Play it again
Hollywood banks on the sequel
By Peter Keough
The Japanese sneak attack on Pearl Harbor required absolute secrecy to succeed. Not so
the $180 million Michael Bay/Jerry Bruckheimer extravanganza Pearl Harbor (opens
May 25). It’s the most hyped film since Titanic, which it in many other ways
suspiciously resembles; probably the only people who haven’t heard about it are those
mythical Japanese Imperial soldiers holed up on Pacific islands who still don’t know the
war is over. And like the American military industŸial juggernaut that the raid stirred
to life, this movie looks unbeatable. It’s got the doomsday special effects of the
previous Bay/Bruckheimer blockbuster, Armageddon, plus Ben Affleck in a misty-eyed
romance that presumably doesn’t involve animal crackers, and the crypto-jingoist war
worship of a Saving Private Ryan.
Can Hollywood, like the US fleet, survive this onslaught and salvage a decent summer from
the wreckage? Perhaps by returning to the source of all summer blockbusters, Steven
Spielberg, who pretty much started this orgiastic rite of rank commercialism, cheap
thrills, and occasional genius back in 1975 with Jaws. He returns in 2001 — an
appropriate date — with A.I. Artificial Intelligence (opens June 29), a
project that his old friend Stanley Kubrick had been working on until his death, in
1999. In a dystopic future, environmental catastrophes like molten polar icecaps and
universal flooding have compelled humanity to develop an arti cial intelligence system
that somehow includes Jude Law as a sex toy and Haley Joel Osment as an android who wants
to become a real boy. I may not see dead people, but I do see Pinocchio,
Waterworld, and, most terrifying, Robin Williams in Bicentennial Man.
On the plus side, there is the Kubrick factor and the credibility of sci-fi visionary
Brian Aldiss, who penned the original story on which the film is based.
The next best thing, perhaps, to a genuine Spielberg summer blockbuster is a sequel
to one. Hence Jurassic Park 3 (opens July 18). Directed by Joe
Johnston, who has turned out the occasional gem like Honey I Shrunk the Kids
and October Sky, and serving up consummate character actor William H.
Macy as a potential appetizer, this otherwise seems a slavish exercise in formula
as Sam Neill and Laura Dern end up back on the island of dweeb-devouring digital
dinosaurs.
Not very original? Well, get used to it. This summer will be seeing its share of reruns.
There’s Dr. Dolittle 2 (June 22), a sequel to a remake, in which
Eddie Murphy tries to talk an endangered bear specimen into mating; Steve Carr (Next
Friday) directs. There’s Scary Movie 2 áJuly 6), a sequel to
a rehash in which Keenen Ivory Wayans persuades brothers Shawn and Marlon to humiliate
themselves in further scatological lampoonings of the teen/slasher genre. Yesterday’s
baked goods go back on sale in American Pie 2 (August 10), as Jason
Biggs, Mena Suvari, Tara Reid, and the rest are college bound and still furtively
masturbating; James B. Rogers (Say It Isn’t So) directs. Then there are the
just plain sequels: Jackie Chan and Chris Tucker return to take on a Hong Kong
triad in Rush Hour 2 (August 3). And, of course, the inevitable
Jason X (August 17).

§ **SUPPLIED RECORDS**:
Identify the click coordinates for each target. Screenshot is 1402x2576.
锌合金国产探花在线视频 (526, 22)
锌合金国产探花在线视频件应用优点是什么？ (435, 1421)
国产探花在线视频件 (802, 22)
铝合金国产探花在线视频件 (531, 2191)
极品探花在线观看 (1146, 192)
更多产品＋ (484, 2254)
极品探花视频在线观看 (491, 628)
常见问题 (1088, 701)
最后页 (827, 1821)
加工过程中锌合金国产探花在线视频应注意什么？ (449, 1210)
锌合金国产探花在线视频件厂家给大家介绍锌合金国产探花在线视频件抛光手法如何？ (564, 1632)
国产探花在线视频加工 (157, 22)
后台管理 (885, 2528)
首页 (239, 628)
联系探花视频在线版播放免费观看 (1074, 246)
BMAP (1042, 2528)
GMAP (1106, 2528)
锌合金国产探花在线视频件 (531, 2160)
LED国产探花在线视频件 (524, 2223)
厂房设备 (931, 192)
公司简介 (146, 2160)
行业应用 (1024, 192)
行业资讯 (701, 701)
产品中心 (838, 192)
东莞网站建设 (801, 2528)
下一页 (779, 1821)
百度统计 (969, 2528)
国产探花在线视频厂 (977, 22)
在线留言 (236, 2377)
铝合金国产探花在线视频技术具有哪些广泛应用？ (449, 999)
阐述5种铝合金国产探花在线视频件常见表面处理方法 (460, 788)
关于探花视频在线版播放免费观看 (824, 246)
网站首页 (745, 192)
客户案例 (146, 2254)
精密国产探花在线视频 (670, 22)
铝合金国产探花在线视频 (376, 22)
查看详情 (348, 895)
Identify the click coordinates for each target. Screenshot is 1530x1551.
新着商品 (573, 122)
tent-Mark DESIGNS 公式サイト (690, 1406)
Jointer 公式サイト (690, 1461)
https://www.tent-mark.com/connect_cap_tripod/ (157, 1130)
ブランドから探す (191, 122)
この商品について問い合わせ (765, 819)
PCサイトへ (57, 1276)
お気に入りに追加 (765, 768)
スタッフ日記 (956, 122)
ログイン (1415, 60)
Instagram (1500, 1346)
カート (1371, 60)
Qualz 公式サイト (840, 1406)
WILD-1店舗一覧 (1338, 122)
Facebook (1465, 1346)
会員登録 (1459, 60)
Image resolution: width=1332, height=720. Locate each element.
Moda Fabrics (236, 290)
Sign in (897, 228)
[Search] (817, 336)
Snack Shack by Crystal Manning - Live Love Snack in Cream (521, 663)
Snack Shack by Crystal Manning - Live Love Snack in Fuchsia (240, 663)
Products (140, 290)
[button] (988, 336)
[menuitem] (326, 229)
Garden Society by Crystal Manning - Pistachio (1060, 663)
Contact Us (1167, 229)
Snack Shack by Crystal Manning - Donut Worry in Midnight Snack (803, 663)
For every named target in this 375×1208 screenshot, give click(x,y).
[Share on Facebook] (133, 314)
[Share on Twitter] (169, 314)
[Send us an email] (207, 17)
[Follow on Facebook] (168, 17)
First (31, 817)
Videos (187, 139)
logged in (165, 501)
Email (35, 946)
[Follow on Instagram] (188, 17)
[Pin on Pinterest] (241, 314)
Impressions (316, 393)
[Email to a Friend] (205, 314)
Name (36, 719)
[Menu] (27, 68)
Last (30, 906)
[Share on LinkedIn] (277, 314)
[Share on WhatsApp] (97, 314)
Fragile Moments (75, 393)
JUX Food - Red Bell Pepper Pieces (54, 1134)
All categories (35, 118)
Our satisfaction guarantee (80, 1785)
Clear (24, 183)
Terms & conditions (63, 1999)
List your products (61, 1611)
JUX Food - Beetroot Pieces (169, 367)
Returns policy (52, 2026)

§ **EXERCISE SET**:
1/ Which films does the summer movie preview say open in August? List each one with its date.
2/ Reproduce the passage of the summer movie preview starting with "Play it again" and going on through "Saving Private Ryan.".

§ **TASK-BY-TASK ANSWERS**:
1/
- American Pie 2 (August 10)
- Rush Hour 2 (August 3)
- Jason X (August 17)

2/
Play it again
Hollywood banks on the sequel
By Peter Keough
The Japanese sneak attack on Pearl Harbor required absolute secrecy to succeed. Not so
the $180 million Michael Bay/Jerry Bruckheimer extravanganza Pearl Harbor (opens
May 25). It’s the most hyped film since Titanic, which it in many other ways
suspiciously resembles; probably the only people who haven’t heard about it are those
mythical Japanese Imperial soldiers holed up on Pacific islands who still don’t know the
war is over. And like the American military industŸial juggernaut that the raid stirred
to life, this movie looks unbeatable. It’s got the doomsday special effects of the
previous Bay/Bruckheimer blockbuster, Armageddon, plus Ben Affleck in a misty-eyed
romance that presumably doesn’t involve animal crackers, and the crypto-jingoist war
worship of a Saving Private Ryan.